Dans la journée, les députés ont approuvé les articles relatifs à la procédure de l'aide à mourir : délai de réponse du médecin, délai de réflexion pour le patient requérant, délai de confirmation de la demande... Mais aussi administration de la substance létale. Contre l'avis de la ministre de la Santé et en dépit des protestations de la droite, la commission spéciale a adopté un amendement de Cécile Rilhac (apparentée Renaissance), qui plaidait pour que le choix de l'auto-administration ou de l'administration par un tiers - professionnel de santé ou proche volontaire - dépende entièrement de la volonté de la personne en fin de vie, et pas seulement de sa capacité à effectuer le geste. Le sujet fera cependant l'objet de nouvelles discussions dans l'hémicycle aussi bien sur le fond que quant à son impact sur les intentions du projet de loi.
Plus tôt dans la semaine, les élus avaient adopté l'article phare du texte : celui qui définit et autorise l'aide à mourir. Au terme d'un débat intense et respectueux, la commission a approuvé cette évolution législative, mettant en œuvre une "humanité compassionnelle", selon les mots de la rapporteure de cette partie du texte, Laurence Maillart-Méhaignerie (Renaissance).
Le projet de loi établit également des critères stricts pour accéder à l'aide à mourir : être majeur, être Français ou résident en France depuis longtemps, manifester sa volonté de manière "libre et éclairée", et présenter une souffrance liée à la maladie. A noter que le critère du pronostic vital engagé "à court ou moyen terme" a été modifié, la commission lui préférant celui d'affection en "phase terminale ou avancée".

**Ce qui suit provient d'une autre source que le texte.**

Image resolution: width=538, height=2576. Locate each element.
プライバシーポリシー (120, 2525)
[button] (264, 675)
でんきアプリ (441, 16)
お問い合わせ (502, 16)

En début de semaine, les députés ont longuement débattu des soins palliatifs très insuffisamment développés : moins d'un malade sur deux nécessitant de tels soins y auraient effectivement accès aujourd'hui en France. Pour y remédier, l'exécutif a lancé une stratégie décennale, en parallèle de l'examen du texte sur la fin de vie, avec un budget porté à terme à 2,7 milliards d'euros par an.

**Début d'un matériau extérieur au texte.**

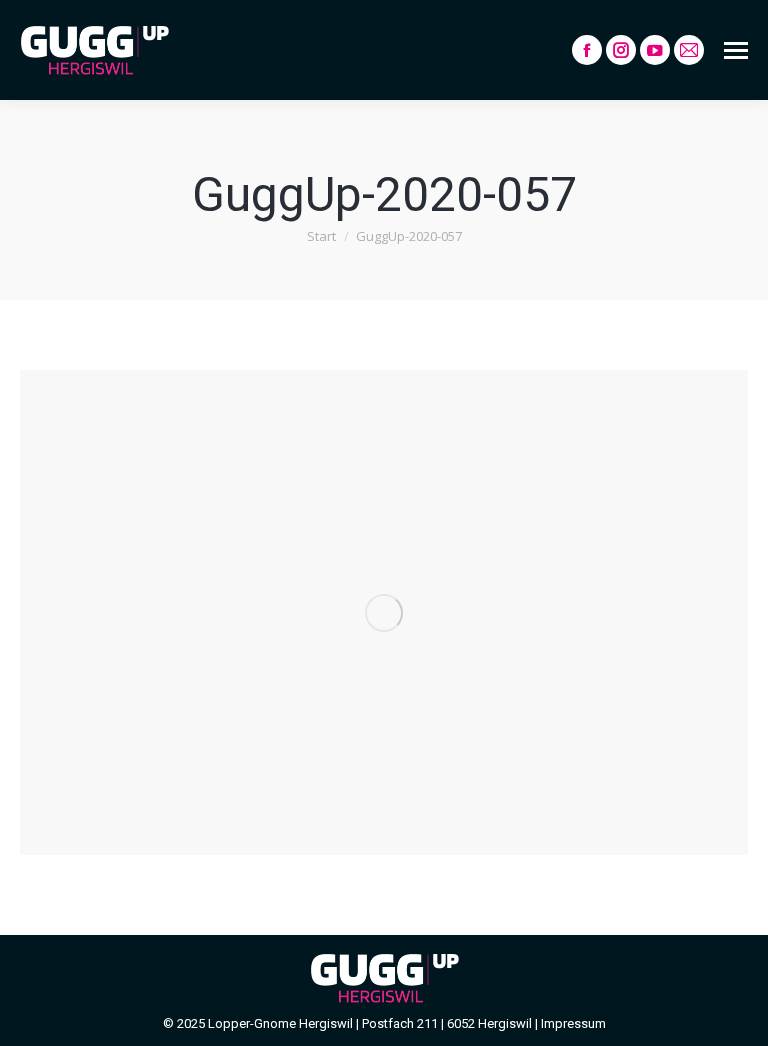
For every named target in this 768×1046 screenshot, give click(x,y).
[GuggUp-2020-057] (384, 612)
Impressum (573, 1023)
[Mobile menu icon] (736, 50)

Le projet de loi introduit une nouvelle notion : celle des "soins d'accompagnement", qui englobe les soins palliatifs, mais qui comprend également l'intégralité des soins qui "visent à anticiper, prévenir et soulager les souffrances dès l’annonce du diagnostic et aux différents stades de la maladie". Le texte organise également le déploiement des "maisons d'accompagnement", qui proposent une prise en charge pluridisciplinaire, en dehors des murs de l’hôpital, pour accueillir et accompagner les personnes en fin de vie et leur entourage.
Avant de se prononcer sur le texte à l'issue des travaux de la commission, plusieurs députés ont fait le bilan de cette première phase d'examen. "L'étude de ce texte a été éprouvante, par la rupture qu'il introduit. Donner la mort percute toute la déontologie du soin, de la vulnérabilité, et j'ose le dire, de la fraternité", a déclaré Annie Genevard (Les Républicains). "Le désarroi des soignants est immense", a assuré Patrick Hetzel (Les Républicains), selon qui "40 000 personnes par an" pourraient être concernées par le dispositif.

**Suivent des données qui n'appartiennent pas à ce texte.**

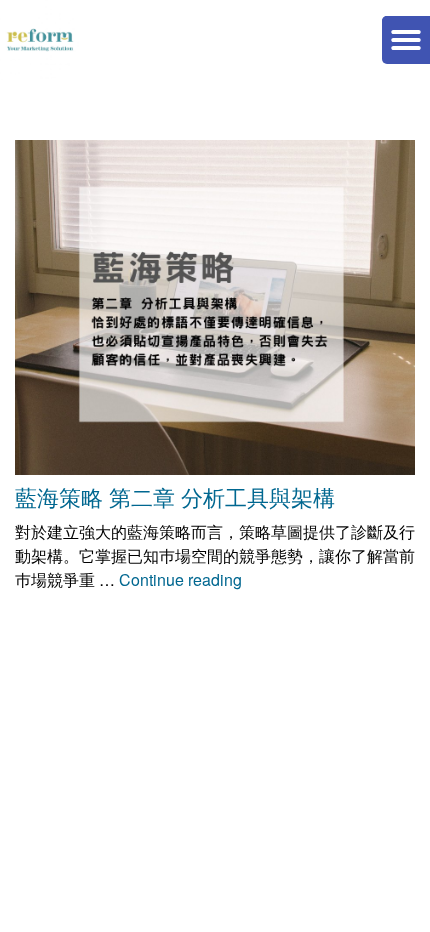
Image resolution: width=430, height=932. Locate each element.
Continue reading (180, 579)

A contrario, le rapporteur général du projet de loi, Olivier Falorni (Démocrate), a salué une "grande et belle loi républicaine". Et Natalia Pouzyreff (Renaissance), Laurence Maillart-Méhaignerie (Renaissance), ou encore Hadrien Clouet (La France insoumise) se sont félicités du travail effectué tout au long de la semaine par la commission spéciale. "Nous sommes à la fin d'une première étape d'un long parcours", a conclu la ministre de la Santé, Catherine Vautrin, rappelant qu'il y aura bien "quatre lectures" au moins du texte, c'est-dire deux par les députés et deux par les sénateurs.
Le projet de loi ainsi modifié en commission sera examiné, en première lecture, dans l'hémicycle de l'Assemblée nationale à partir du 27 mai.